Streaming a reqwest::get paylod into a flate2 decoder

I'm writing a toy utility that downloads an OCI image, layer by layer, and constructs a tar that can be use with docker load.

The layers are transported gzipped, and I always want to gzip them.

Currently I'm reading the entire layer to memory and then running it through flate2::read::GzipDecoder, which works fine.

I am wondering though, if it is somehow possible tonot load the entire image to memory.

Reqwest offers chunk(), so in theory I can feed the decoder with data piece by piece as I get it from the network, but in practice the decoder requires an input Read, which doesn't compose well with async.

The only solution I thought of was to use a unix pipe, but this feels a bit hackish.

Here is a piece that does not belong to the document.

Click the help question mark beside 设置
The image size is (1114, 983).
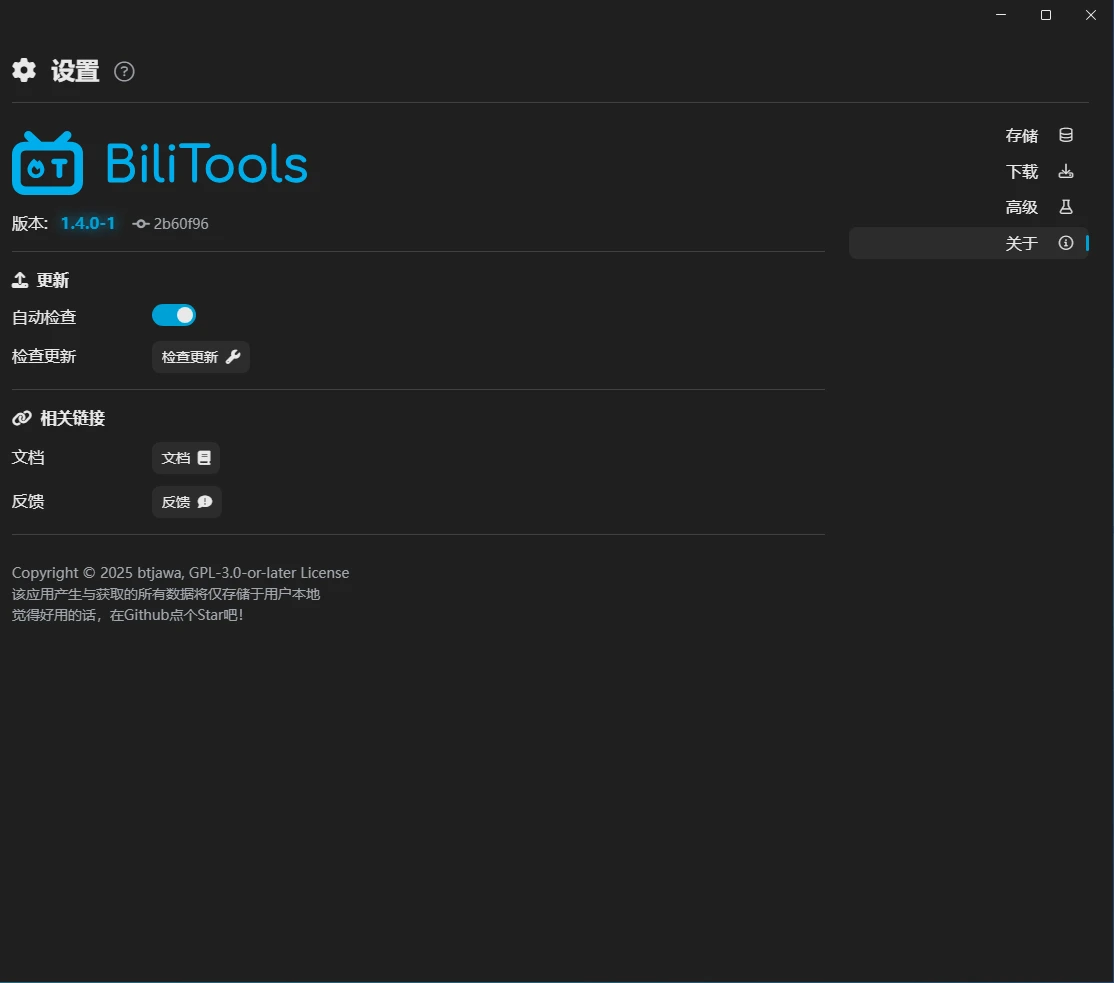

Can this be achieved cleanly?

There's a crate for async compression. Does this work for you?

1 Like

Haven't noticed it :slight_smile:

reqwest doesn't seem to implement AsyncBufRead, but that is much more solvable on my end.

Thank you!

For what it's worth, I have an example of transforming it from a while back:

It is possible to use write::GzDecoder to perform the gzip decoding as the file is streamed, but tar doesn't support the Write interface that would allow it to be forwarded directly to the tar file.

So you would need to collect the uncompressed data into an intermediate Vec<u8>.

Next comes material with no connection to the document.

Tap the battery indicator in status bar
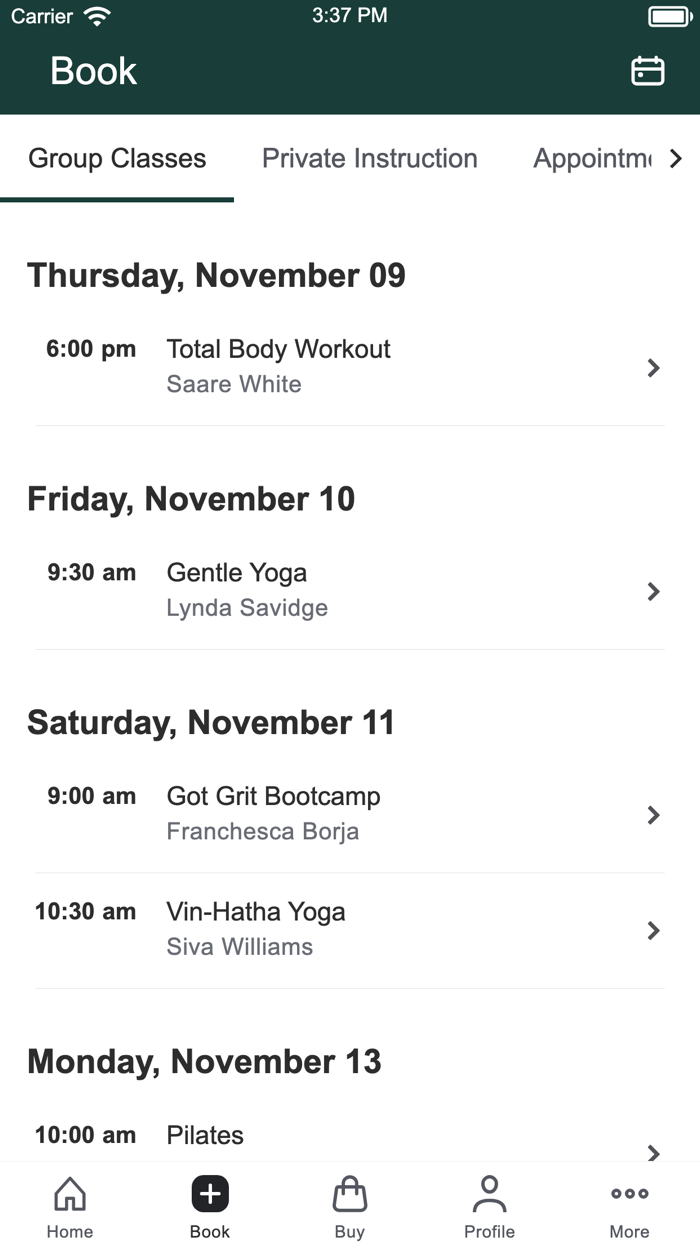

let mut builder = tar::Builder::new(file);
let mut writer = Vec::new();
// Fictitous interface to `tar::Builder` to replace the `Vec`:
// let mut writer = builder.append_write(&header);
let mut decoder = GzDecoder::new(writer);
let mut res = reqwest::get("").await?;
while let Some(chunk) = res.chunk().await? {
// Existing interface to tar:
builder.append(&header, &writer)?;

In your case, it is better to store the compressed data as you do now, than to store the uncompressed data like this.

But this solves for anyone whose destination implements Write.